- _Direction_:
Convert every line of the entries below into a JSON list of strings, one string per line, leaving out blank lines.

- _Source data_:
======

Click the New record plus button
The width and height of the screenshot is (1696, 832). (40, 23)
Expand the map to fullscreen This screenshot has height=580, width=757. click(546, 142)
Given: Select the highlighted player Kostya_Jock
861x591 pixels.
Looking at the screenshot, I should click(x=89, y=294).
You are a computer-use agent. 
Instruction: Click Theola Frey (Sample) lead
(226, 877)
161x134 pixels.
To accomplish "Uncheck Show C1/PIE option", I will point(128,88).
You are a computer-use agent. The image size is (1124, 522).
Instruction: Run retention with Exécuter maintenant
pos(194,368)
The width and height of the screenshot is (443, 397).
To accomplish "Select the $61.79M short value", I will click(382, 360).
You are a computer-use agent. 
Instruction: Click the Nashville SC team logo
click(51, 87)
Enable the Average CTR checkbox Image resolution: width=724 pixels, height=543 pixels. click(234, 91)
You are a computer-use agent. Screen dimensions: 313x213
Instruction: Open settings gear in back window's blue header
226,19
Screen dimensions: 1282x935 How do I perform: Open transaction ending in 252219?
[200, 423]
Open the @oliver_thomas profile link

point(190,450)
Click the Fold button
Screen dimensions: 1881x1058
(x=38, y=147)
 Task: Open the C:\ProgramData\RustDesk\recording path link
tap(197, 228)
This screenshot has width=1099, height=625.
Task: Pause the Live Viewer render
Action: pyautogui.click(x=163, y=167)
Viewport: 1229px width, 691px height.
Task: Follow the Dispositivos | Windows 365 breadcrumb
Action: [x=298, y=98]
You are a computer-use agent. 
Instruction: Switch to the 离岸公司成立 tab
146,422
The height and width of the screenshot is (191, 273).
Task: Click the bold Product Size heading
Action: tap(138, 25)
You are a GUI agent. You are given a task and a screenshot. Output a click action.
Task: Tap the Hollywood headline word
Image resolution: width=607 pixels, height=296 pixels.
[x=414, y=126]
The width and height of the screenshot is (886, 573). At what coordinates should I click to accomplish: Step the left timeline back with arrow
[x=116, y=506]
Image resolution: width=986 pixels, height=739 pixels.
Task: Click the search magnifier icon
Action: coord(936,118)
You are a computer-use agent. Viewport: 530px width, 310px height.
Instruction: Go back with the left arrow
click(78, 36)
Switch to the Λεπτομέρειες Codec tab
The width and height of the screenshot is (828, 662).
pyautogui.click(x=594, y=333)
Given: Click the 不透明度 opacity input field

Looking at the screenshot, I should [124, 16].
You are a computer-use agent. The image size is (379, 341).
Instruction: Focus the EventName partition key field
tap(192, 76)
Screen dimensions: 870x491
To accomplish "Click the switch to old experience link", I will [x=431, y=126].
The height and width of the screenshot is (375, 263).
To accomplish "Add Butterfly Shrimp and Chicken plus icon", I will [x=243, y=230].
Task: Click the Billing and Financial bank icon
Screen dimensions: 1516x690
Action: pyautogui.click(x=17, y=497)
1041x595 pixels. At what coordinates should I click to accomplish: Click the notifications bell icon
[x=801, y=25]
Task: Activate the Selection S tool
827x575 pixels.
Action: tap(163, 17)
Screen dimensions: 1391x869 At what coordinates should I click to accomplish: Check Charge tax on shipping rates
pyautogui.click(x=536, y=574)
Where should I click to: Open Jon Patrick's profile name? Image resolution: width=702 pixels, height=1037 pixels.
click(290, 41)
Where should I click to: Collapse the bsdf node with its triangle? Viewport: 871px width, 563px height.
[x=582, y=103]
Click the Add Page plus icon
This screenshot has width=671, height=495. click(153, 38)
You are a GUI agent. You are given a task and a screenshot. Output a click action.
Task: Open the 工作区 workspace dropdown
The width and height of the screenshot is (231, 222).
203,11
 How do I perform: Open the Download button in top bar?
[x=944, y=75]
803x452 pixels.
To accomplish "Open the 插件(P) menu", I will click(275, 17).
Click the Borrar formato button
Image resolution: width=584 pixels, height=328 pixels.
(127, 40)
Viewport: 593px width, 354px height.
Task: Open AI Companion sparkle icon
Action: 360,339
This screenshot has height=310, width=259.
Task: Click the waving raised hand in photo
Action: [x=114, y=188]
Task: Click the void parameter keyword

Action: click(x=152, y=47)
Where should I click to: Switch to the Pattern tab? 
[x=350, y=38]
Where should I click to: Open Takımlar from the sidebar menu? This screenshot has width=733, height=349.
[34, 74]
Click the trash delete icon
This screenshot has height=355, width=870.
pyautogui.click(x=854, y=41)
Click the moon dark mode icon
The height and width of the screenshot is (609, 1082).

======

- _Written response_:
[
  "Click the New record plus button",
  "The width and height of the screenshot is (1696, 832). (40, 23)",
  "Expand the map to fullscreen This screenshot has height=580, width=757. click(546, 142)",
  "Given: Select the highlighted player Kostya_Jock",
  "861x591 pixels.",
  "Looking at the screenshot, I should click(x=89, y=294).",
  "You are a computer-use agent. ",
  "Instruction: Click Theola Frey (Sample) lead",
  "(226, 877)",
  "161x134 pixels.",
  "To accomplish \"Uncheck Show C1/PIE option\", I will point(128,88).",
  "You are a computer-use agent. The image size is (1124, 522).",
  "Instruction: Run retention with Exécuter maintenant",
  "pos(194,368)",
  "The width and height of the screenshot is (443, 397).",
  "To accomplish \"Select the $61.79M short value\", I will click(382, 360).",
  "You are a computer-use agent. ",
  "Instruction: Click the Nashville SC team logo",
  "click(51, 87)",
  "Enable the Average CTR checkbox Image resolution: width=724 pixels, height=543 pixels. click(234, 91)",
  "You are a computer-use agent. Screen dimensions: 313x213",
  "Instruction: Open settings gear in back window's blue header",
  "226,19",
  "Screen dimensions: 1282x935 How do I perform: Open transaction ending in 252219?",
  "[200, 423]",
  "Open the @oliver_thomas profile link",
  "point(190,450)",
  "Click the Fold button",
  "Screen dimensions: 1881x1058",
  "(x=38, y=147)",
  " Task: Open the C:\\ProgramData\\RustDesk\\recording path link",
  "tap(197, 228)",
  "This screenshot has width=1099, height=625.",
  "Task: Pause the Live Viewer render",
  "Action: pyautogui.click(x=163, y=167)",
  "Viewport: 1229px width, 691px height.",
  "Task: Follow the Dispositivos | Windows 365 breadcrumb",
  "Action: [x=298, y=98]",
  "You are a computer-use agent. ",
  "Instruction: Switch to the 离岸公司成立 tab",
  "146,422",
  "The height and width of the screenshot is (191, 273).",
  "Task: Click the bold Product Size heading",
  "Action: tap(138, 25)",
  "You are a GUI agent. You are given a task and a screenshot. Output a click action.",
  "Task: Tap the Hollywood headline word",
  "Image resolution: width=607 pixels, height=296 pixels.",
  "[x=414, y=126]",
  "The width and height of the screenshot is (886, 573). At what coordinates should I click to accomplish: Step the left timeline back with arrow",
  "[x=116, y=506]",
  "Image resolution: width=986 pixels, height=739 pixels.",
  "Task: Click the search magnifier icon",
  "Action: coord(936,118)",
  "You are a computer-use agent. Viewport: 530px width, 310px height.",
  "Instruction: Go back with the left arrow",
  "click(78, 36)",
  "Switch to the Λεπτομέρειες Codec tab",
  "The width and height of the screenshot is (828, 662).",
  "pyautogui.click(x=594, y=333)",
  "Given: Click the 不透明度 opacity input field",
  "Looking at the screenshot, I should [124, 16].",
  "You are a computer-use agent. The image size is (379, 341).",
  "Instruction: Focus the EventName partition key field",
  "tap(192, 76)",
  "Screen dimensions: 870x491",
  "To accomplish \"Click the switch to old experience link\", I will [x=431, y=126].",
  "The height and width of the screenshot is (375, 263).",
  "To accomplish \"Add Butterfly Shrimp and Chicken plus icon\", I will [x=243, y=230].",
  "Task: Click the Billing and Financial bank icon",
  "Screen dimensions: 1516x690",
  "Action: pyautogui.click(x=17, y=497)",
  "1041x595 pixels. At what coordinates should I click to accomplish: Click the notifications bell icon",
  "[x=801, y=25]",
  "Task: Activate the Selection S tool",
  "827x575 pixels.",
  "Action: tap(163, 17)",
  "Screen dimensions: 1391x869 At what coordinates should I click to accomplish: Check Charge tax on shipping rates",
  "pyautogui.click(x=536, y=574)",
  "Where should I click to: Open Jon Patrick's profile name? Image resolution: width=702 pixels, height=1037 pixels.",
  "click(290, 41)",
  "Where should I click to: Collapse the bsdf node with its triangle? Viewport: 871px width, 563px height.",
  "[x=582, y=103]",
  "Click the Add Page plus icon",
  "This screenshot has width=671, height=495. click(153, 38)",
  "You are a GUI agent. You are given a task and a screenshot. Output a click action.",
  "Task: Open the 工作区 workspace dropdown",
  "The width and height of the screenshot is (231, 222).",
  "203,11",
  " How do I perform: Open the Download button in top bar?",
  "[x=944, y=75]",
  "803x452 pixels.",
  "To accomplish \"Open the 插件(P) menu\", I will click(275, 17).",
  "Click the Borrar formato button",
  "Image resolution: width=584 pixels, height=328 pixels.",
  "(127, 40)",
  "Viewport: 593px width, 354px height.",
  "Task: Open AI Companion sparkle icon",
  "Action: 360,339",
  "This screenshot has height=310, width=259.",
  "Task: Click the waving raised hand in photo",
  "Action: [x=114, y=188]",
  "Task: Click the void parameter keyword",
  "Action: click(x=152, y=47)",
  "Where should I click to: Switch to the Pattern tab? ",
  "[x=350, y=38]",
  "Where should I click to: Open Takımlar from the sidebar menu? This screenshot has width=733, height=349.",
  "[34, 74]",
  "Click the trash delete icon",
  "This screenshot has height=355, width=870.",
  "pyautogui.click(x=854, y=41)",
  "Click the moon dark mode icon",
  "The height and width of the screenshot is (609, 1082)."
]